Nella settimana delle intercettazioni che potrebbero costare care agli uomini di De Luca, e soprattutto della scomparsa del grande Umberto Eco, uno dei pezzi più solidi della nostra cultura, c’è un altro dato che lascia il segno. È il numero 16 che quantifica i miliardi introitati in un anno dalle mafie che speculano sull’agroalimentare in Italia.
Tanti soldi, troppi tenuto conto che vanno a finire nelle casse di mafia e camorra attraverso ogni tipologia di illeciti, dalle truffe alle estorsioni, dal riciclaggio alle associazioni per delinquere. Il fenomeno, dilagante in tutto il Paese, viene raccontato puntualmente e senza sconti nel quarto Rapporto sui crimini agroalimentari di Eurispes-Coldiretti e Osservatorio sulla criminalità nell’agricoltura e sul sistema agroalimentare. Un rapporto che nel contempo evidenzia la presenza di un sistema di controlli per combattere le agromafie dal campo allo scaffale.
Sono state infatti oltre 100mila le verifiche effettuate nel 2015, mentre i sequestri sono pari a 436 milioni di euro, di cui il 24% nella ristorazione, il 18% nel settore della carne e salumi, l’11% in quello delle farine, del pane e della pasta. Insomma le mafie hanno le mani nei nostri piatti, sia a pranzo che a cena.
Una situazione che non risparmia nessuna regione italiana: se è elevata nel Mezzogiorno, è stabile e forte nel Centro dell’Italia ed in modo particolare in Abruzzo e Umbria, in alcune zone delle Marche, nel Grossetano e nel Lazio, per lo più a Latina e Frosinone.

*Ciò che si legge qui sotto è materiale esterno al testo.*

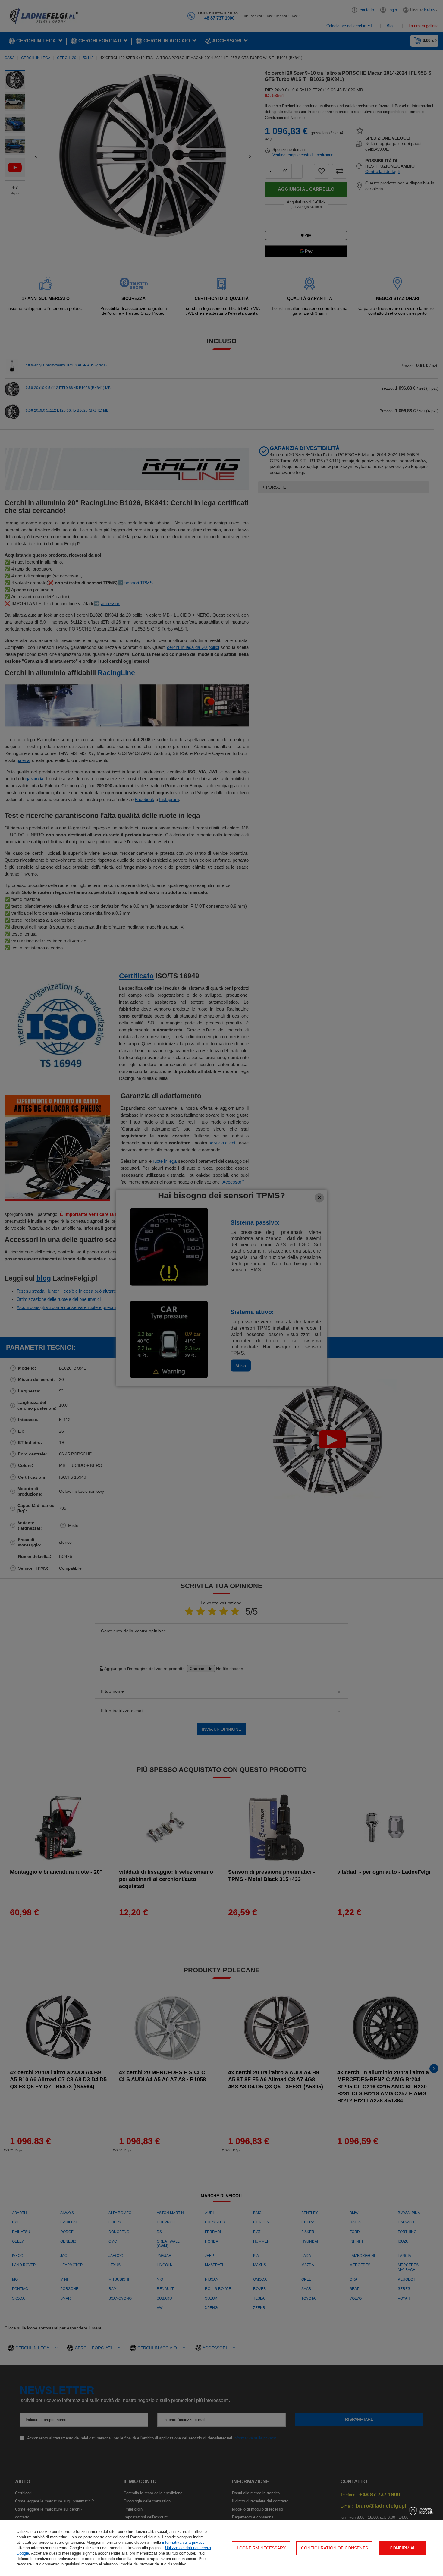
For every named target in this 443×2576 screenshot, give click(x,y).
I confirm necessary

In Calabria e Sicilia si denota un grado di controllo criminale del territorio pressoché totale, al pari della Campania, riflettendo la forza di ‘Ndrangheta, Mafia e Camorra, come sottolinea il rapporto. Il grado di controllo e penetrazione territoriale della Sacra Corona Unita in Puglia, invece, pur mantenendosi elevato, risulta inferiore che altrove, così come in Sardegna.
Qualche esempio pratico. Dal finto extravergine italiano alla mozzarella con cagliate straniere, dal pane al carbone vegetale alle conserve di pomodoro cinesi fino al pesce avariato. Ecco queste sono solo alcune delle frodi smascherate nel tempo.
Il risultato è che gli inganni del finto Made in Italy sugli scaffali riguardano due prosciutti su tre venduti come italiani, ma provenienti da maiali allevati all’estero, ma anche tre cartoni di latte a lunga conservazione su quattro che sono stranieri senza indicazione in etichetta come pure la metà delle mozzarelle.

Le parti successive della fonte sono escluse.